_DEMANDE ÉCRITE_
Poursuivez le texte consacré au symbolisme du sanglier en reprenant après sa dernière phrase.

_EXTRAIT DU DOCUMENT_
Le symbolisme du sanglier trouve ses origines dans la Tradition primordiale et hyperboréenne, elle-même fondatrice des divers mythes indo-européens.
A côté du cerf, le sanglier faisait partie du monde marginal et divin de la forêt. Il participait de l’animation visible, (lat. anima = âme) comme témoin du panthéon des dieux que l’esprit des hommes avait forgé, pour hiérarchiser le sacré et appréhender le monde.
Animal solaire, le sanglier participait des trois fonctions de l’idéologie tripartite des indo-européens, et c’est à ce titre que la compréhension de sa symbolique est particulièrement difficile. Perçu distinctement par les castes, sa valeur magico-religieuse était conflictuelle. Cette situation se maintiendra jusqu’au moyen-âge, illustrée en Seine-et-Marne par la légende de Ste Osmanne.
La caste sacerdotale (les druides), participait de la fonction souveraine. Détentrice du savoir et du sacré, elle dominait la société dans ses orientations.
Selon J. Chevalier et A. Geerbrant, le sanglier est en conflit avec la caste guerrière. Comme le druide, il est en rapport étroit avec la forêt, se nourrit du gland du chêne, et la laie, symboliquement entourée de ses neuf marcassins, fouit la terre au pied du pommier, arbre d’immortalité. Aussi bien dans la société druidique que brahmanique, le sanglier figure l’autorité spirituelle. Il est l’avatâra sous lequel Vishnu ramène la terre à la surface des eaux pour l’organiser. Dans le monde indou, notre cycle est désigné comme étant celui du sanglier blanc.

_INFORMATIONS FOURNIES_
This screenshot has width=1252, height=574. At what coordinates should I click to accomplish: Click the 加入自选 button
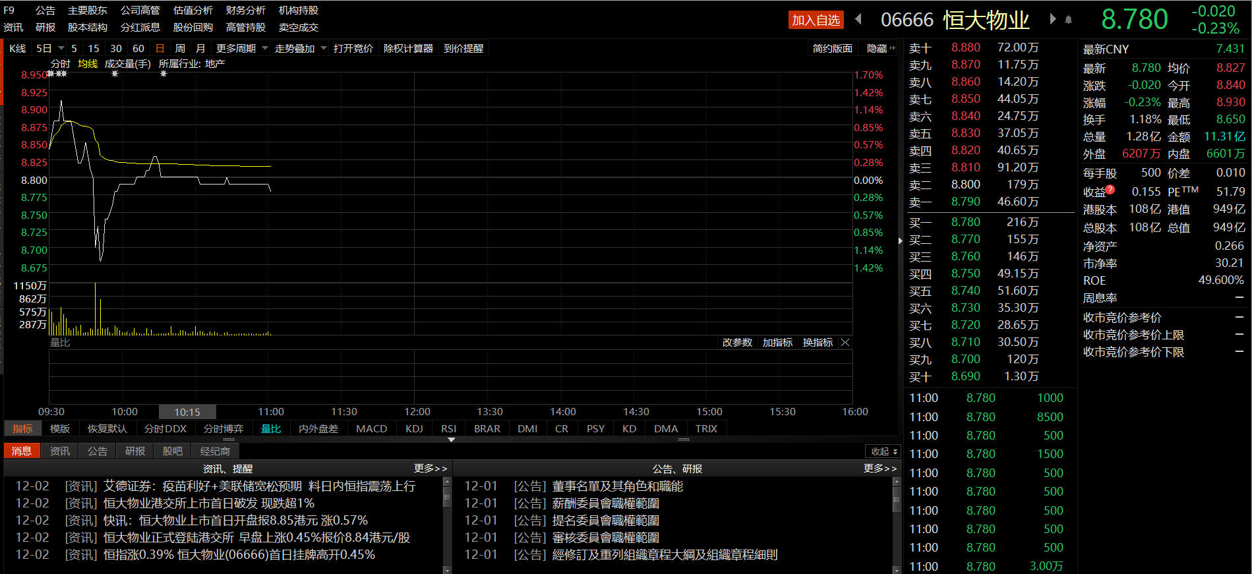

_RÉSULTAT_
Pour la caste guerrière, le sanglier participait du rituel de la chasse, c’est-à-dire du combat loyal contre la force vénérée et distincte, combat dont la victoire élève vers les dieux. Le mythe de « La Chasse Sauvage » et le légendaire Hubertien ne sont que des avatars populaires et parfois christianisés de ces rituels initiaux. Pour la caste paysanne, (fonction productrice) l’animal était naturellement celui qui assure la subsistance du groupe. L’animisme aidant, on s’évertuait à acquérir sa force et son courage. Il remplissait les ventres et les âmes.
Comme on le voit, cette perception distincte ne pouvait qu’entraîner des conflits, des interdits comme la chasse, le sacrifice ou la consommation hors certaines périodes.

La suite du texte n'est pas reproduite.